__WHAT TO WORK ON__: Every line from the one holding "This screenshot has" to the end of the entries should be repeated exactly, with the pictures left out.

(Pixel coordinate grounding data)
━━━━━━━━━━━━━━━━━━━━━━━━━━━━━━

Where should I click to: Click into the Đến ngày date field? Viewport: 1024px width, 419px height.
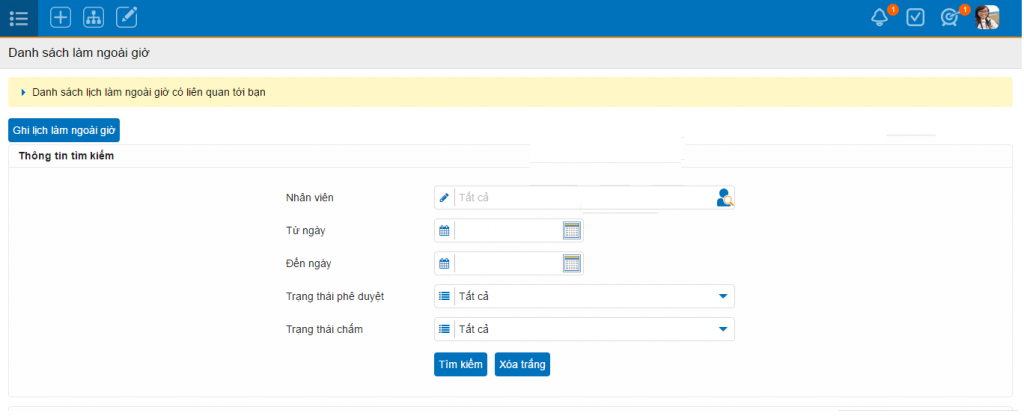pyautogui.click(x=507, y=264)
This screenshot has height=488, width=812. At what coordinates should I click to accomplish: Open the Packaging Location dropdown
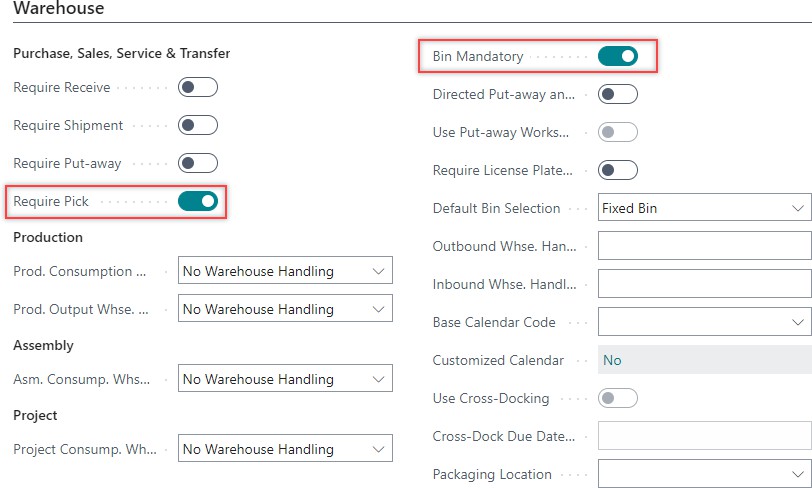(704, 474)
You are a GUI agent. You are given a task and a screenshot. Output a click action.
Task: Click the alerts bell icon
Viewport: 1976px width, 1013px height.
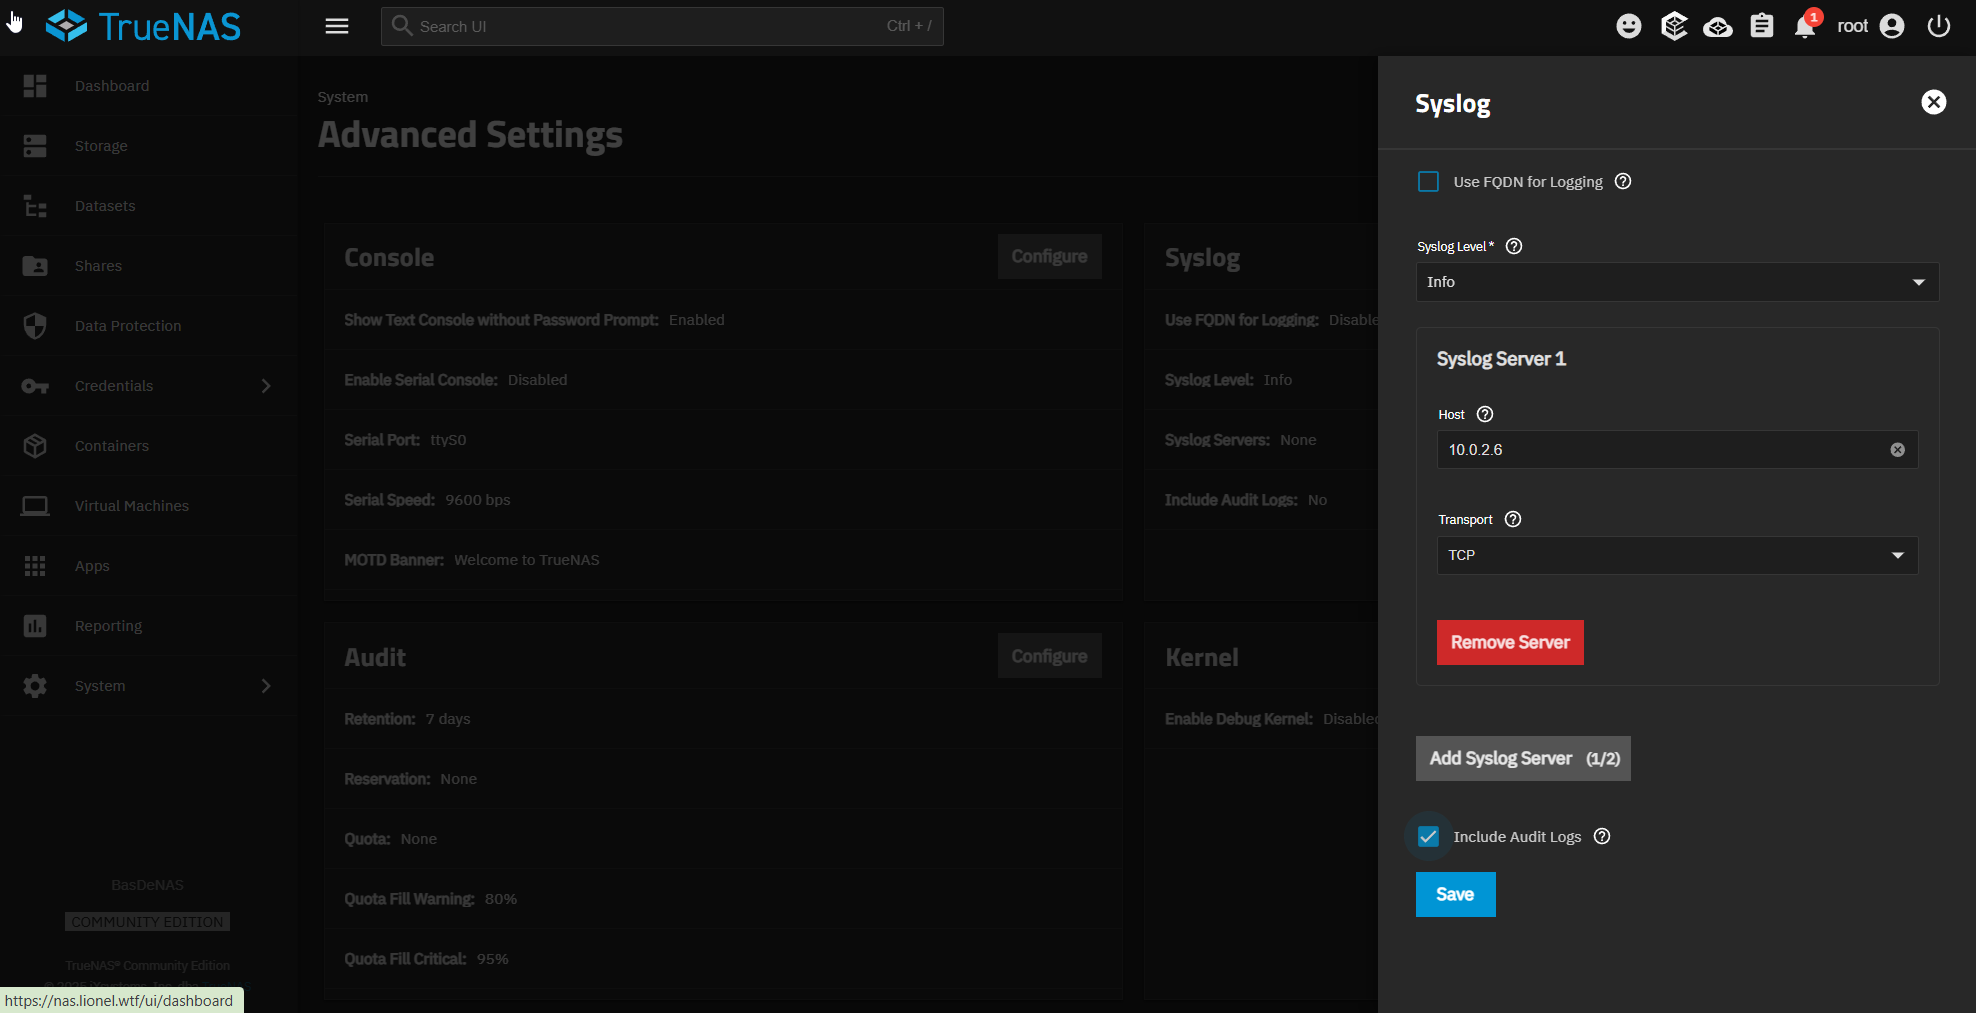(x=1805, y=27)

━━━━━━━━━━━━━━━━━━━━━━━━━━━━━━

__RESPONSE__:
This screenshot has height=488, width=812. At what coordinates should I click to accomplish: Open the Packaging Location dropdown
(704, 474)
You are a GUI agent. You are given a task and a screenshot. Output a click action.
Task: Click the alerts bell icon
Viewport: 1976px width, 1013px height.
(x=1805, y=27)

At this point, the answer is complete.